* Problem details: All records below must be reproduced exactly, although any pictures they contain are to be omitted.
(Extracted entries Opens)
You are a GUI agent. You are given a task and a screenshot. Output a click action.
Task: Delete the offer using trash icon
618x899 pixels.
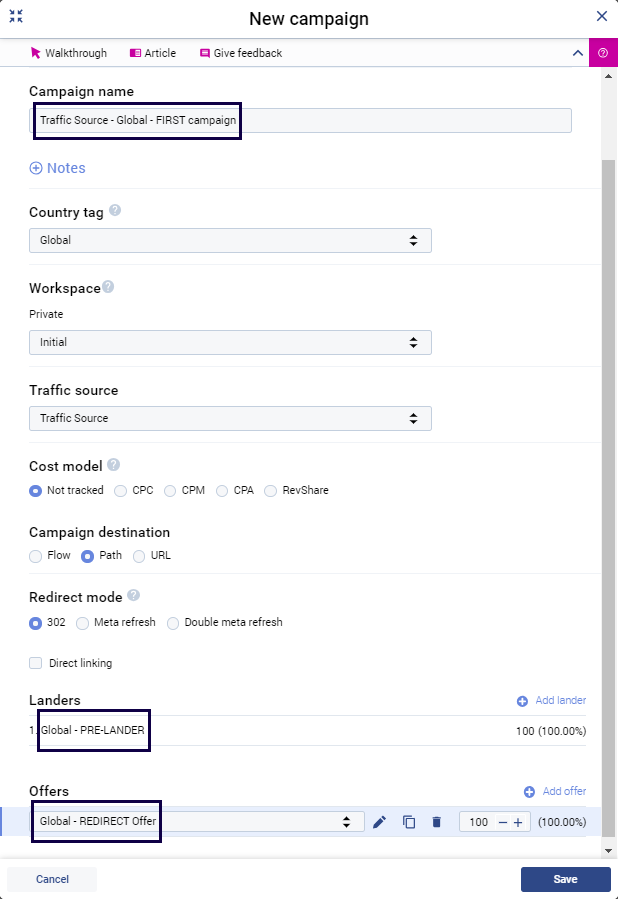coord(436,822)
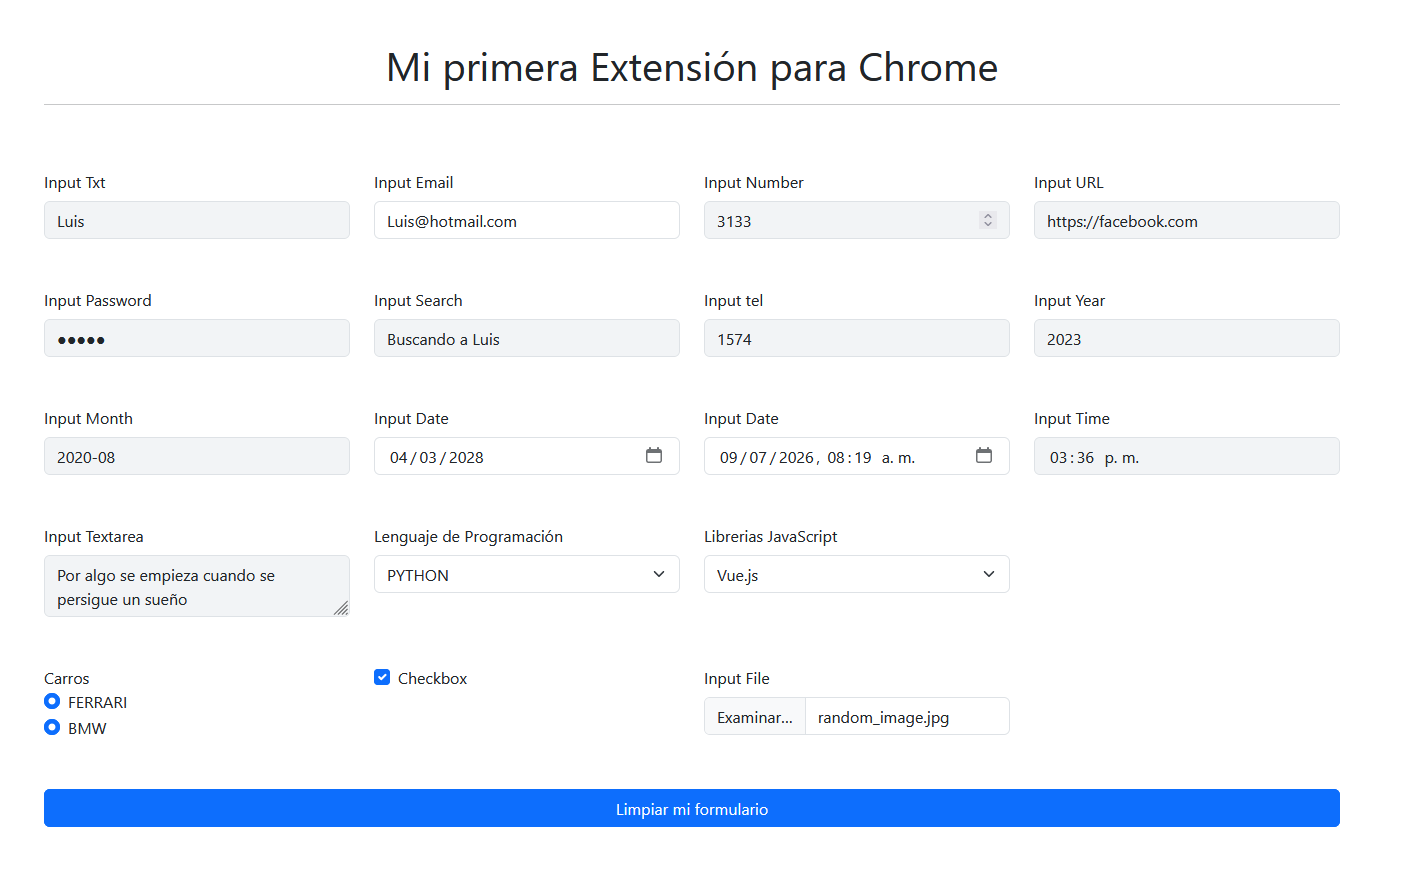
Task: Click the Input tel 1574 field
Action: [857, 338]
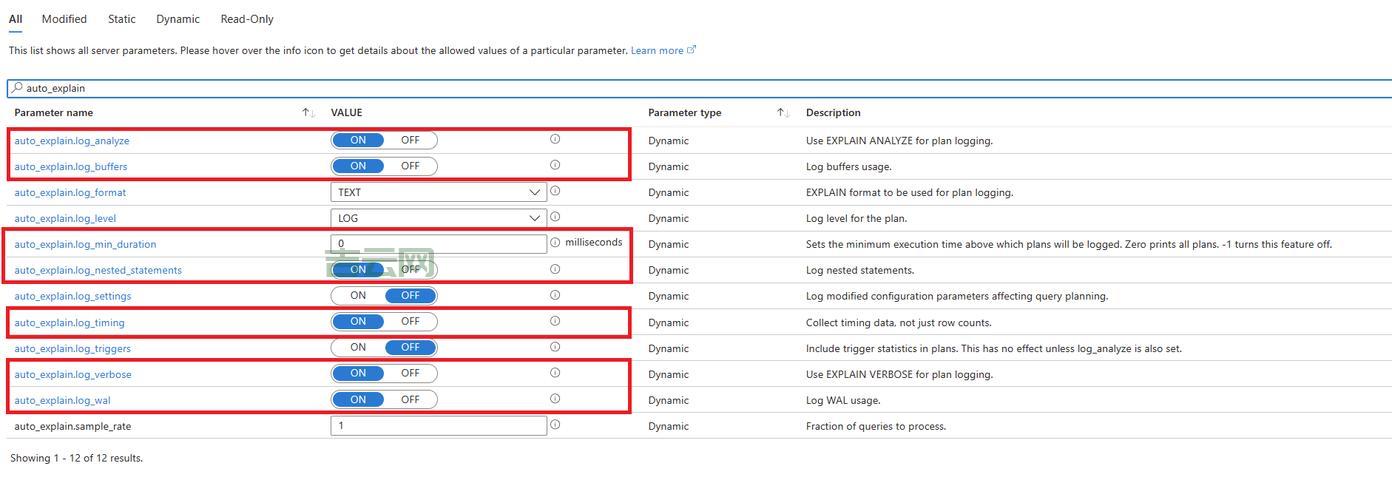Turn off auto_explain.log_buffers toggle
This screenshot has height=500, width=1392.
[x=410, y=166]
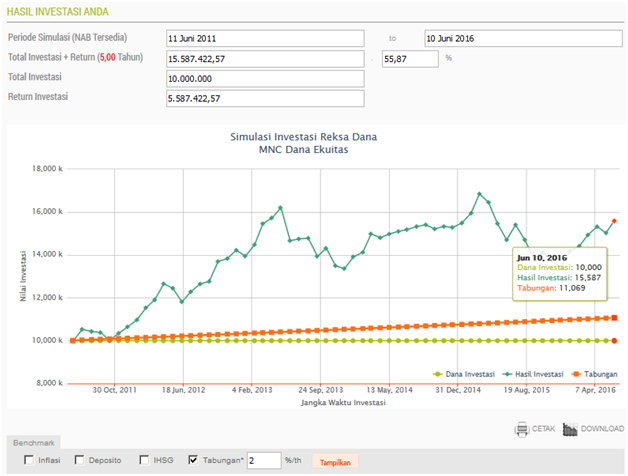Click the Total Investasi + Return value field

point(265,58)
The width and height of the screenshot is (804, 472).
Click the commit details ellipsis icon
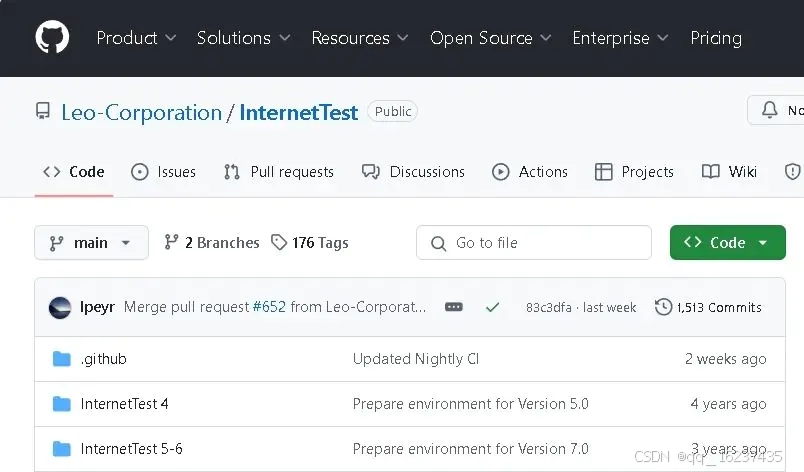coord(454,307)
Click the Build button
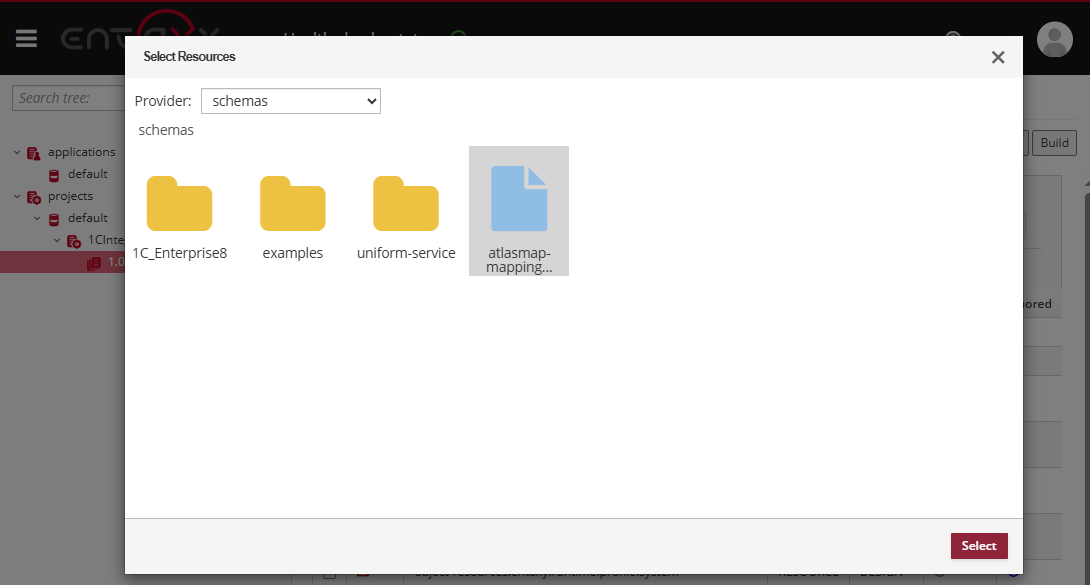Viewport: 1090px width, 585px height. 1054,143
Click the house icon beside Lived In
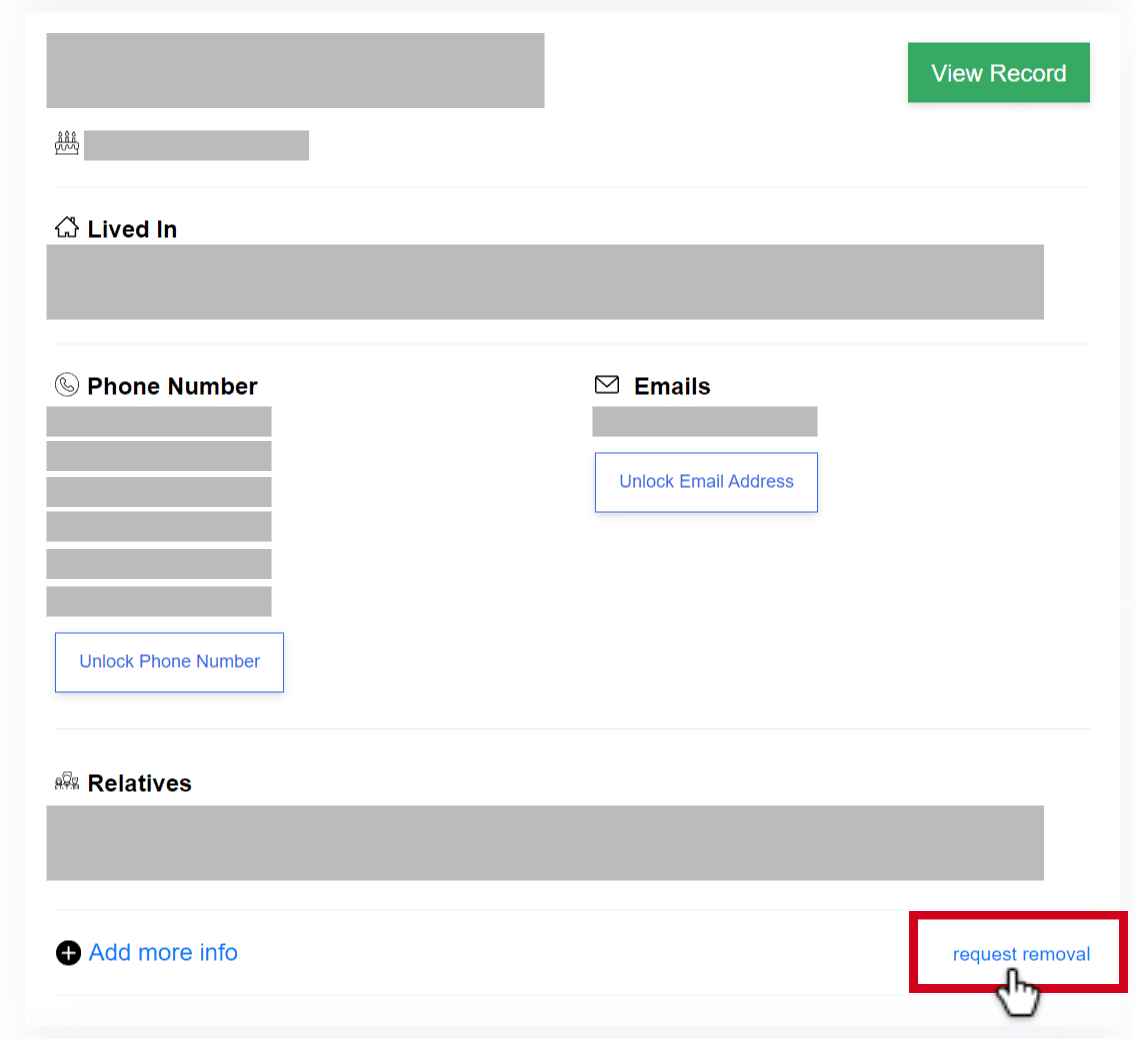The height and width of the screenshot is (1039, 1135). 67,227
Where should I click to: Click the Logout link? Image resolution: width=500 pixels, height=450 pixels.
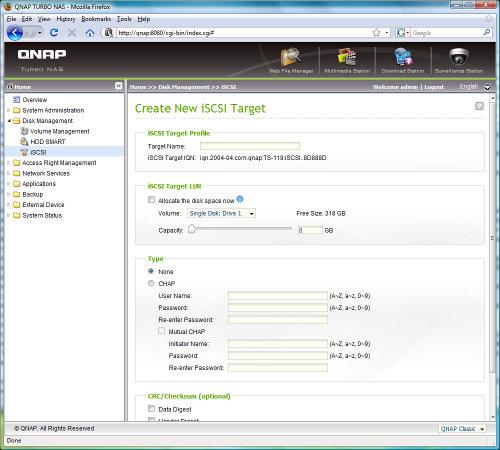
(Extracted entries Closes)
* Exercise solution:
You are a GUI agent. You are given a task and a screenshot. Output a click action.
Task: Delete the offer using trash icon
618x899 pixels.
coord(436,822)
Task: Click the Input tel 1574 field
Action: [857, 338]
Turn off auto_explain.log_buffers toggle
This screenshot has height=500, width=1392.
[x=410, y=166]
Click the Total Investasi + Return value field

point(265,58)
The width and height of the screenshot is (804, 472).
Click the commit details ellipsis icon
coord(454,307)
Click the Build button
Viewport: 1090px width, 585px height. 1054,143
Click the house icon beside Lived In
The height and width of the screenshot is (1039, 1135). 67,227
Where should I click to: Click the Logout link? Image resolution: width=500 pixels, height=450 pixels.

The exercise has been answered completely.